Carlson was responsible for providing financial advice to his client and overseeing the accounts she held at an unnamed brokerage company, prosecutors said.

Carlson repeatedly provided his client with false balances and fraudulent account statements, prosecutors said. On Feb. 3, Carlson emailed his client a statement for her investment account with the brokerage firm that showed $884,928 in the account as of Jan. 16. However, there was only $48 in the account at that time.

Less than a week later, the FBI recorded Carlson’s meeting with a company compliance officer wherein he admitted to siphoning money from the client’s account for roughly five years, prosecutors said.

“You know, it starts out small,” Carlson said during the conversation. “You think you are going to pay it back.”

Carlson added that he had not taken money from any other client accounts, and targeted this client’s account “because it was easy,” prosecutors said.

During the conversation, Carlson gave the compliance officer a $200,000 personal check as partial repayment for the money he’d taken from her account, and agreed to sign a promissory note to cover the rest of the money that had been taken, prosecutors said. On Feb. 10, he replaced the personal check with a cashier’s check for the same amount.

That same day, Carlson began a series of interviews with FBI agents where he admitted to the fraud scheme, prosecutors said.

Carlson told the agents that he caused his client’s checks to be made payable to the account of an unnamed friend, who had no knowledge of the fraud, prosecutors said. Carlson paid the friend $300 or $400 for each time he cashed a check from the victim.

On Feb. 17, the victim told FBI agents that she never authorized Carlson to take money from her account for his own personal benefit, or to issue checks from her account payable to anyone except her, prosecutors said. The victim noted that any time there was an issue with her account, Carlson blamed the brokerage company.

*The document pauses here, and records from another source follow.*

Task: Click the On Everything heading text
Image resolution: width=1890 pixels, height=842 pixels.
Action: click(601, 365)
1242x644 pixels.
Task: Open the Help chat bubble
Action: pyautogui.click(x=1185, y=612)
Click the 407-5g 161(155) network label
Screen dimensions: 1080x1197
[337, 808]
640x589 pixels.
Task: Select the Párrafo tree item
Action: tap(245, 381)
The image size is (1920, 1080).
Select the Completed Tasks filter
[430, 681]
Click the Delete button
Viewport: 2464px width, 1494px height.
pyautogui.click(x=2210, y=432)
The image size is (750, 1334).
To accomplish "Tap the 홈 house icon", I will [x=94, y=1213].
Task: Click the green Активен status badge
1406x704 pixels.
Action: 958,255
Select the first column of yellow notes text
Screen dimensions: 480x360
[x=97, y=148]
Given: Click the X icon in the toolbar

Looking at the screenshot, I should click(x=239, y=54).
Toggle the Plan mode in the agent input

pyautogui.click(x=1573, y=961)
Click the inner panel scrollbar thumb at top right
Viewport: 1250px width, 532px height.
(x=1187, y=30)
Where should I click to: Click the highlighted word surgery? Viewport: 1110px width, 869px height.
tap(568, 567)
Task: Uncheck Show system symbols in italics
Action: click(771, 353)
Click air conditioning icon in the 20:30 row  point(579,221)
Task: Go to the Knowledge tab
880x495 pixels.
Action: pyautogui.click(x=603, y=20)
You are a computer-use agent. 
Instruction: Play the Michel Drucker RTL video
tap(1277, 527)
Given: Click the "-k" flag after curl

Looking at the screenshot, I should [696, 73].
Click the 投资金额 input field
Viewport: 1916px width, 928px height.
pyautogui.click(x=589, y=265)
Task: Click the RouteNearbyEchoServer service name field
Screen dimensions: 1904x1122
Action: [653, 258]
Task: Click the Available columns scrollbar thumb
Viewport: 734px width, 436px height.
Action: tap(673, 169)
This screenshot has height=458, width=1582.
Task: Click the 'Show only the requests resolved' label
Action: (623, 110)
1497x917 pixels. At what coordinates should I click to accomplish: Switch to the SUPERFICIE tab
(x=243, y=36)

Carlson’s company later transferred over $1 million to repay the victim for the funds that were take, as well as recouping other factors, such a lost interest and market gains, prosecutors said.

On Aug. 24, Carlson pleaded guilty to a single county of mail fraud, prosecutors said. He was sentenced Tuesday to 55 years in prison, as well as one year of supervised release. In addition, he was ordered to pay $911,000 in restitution.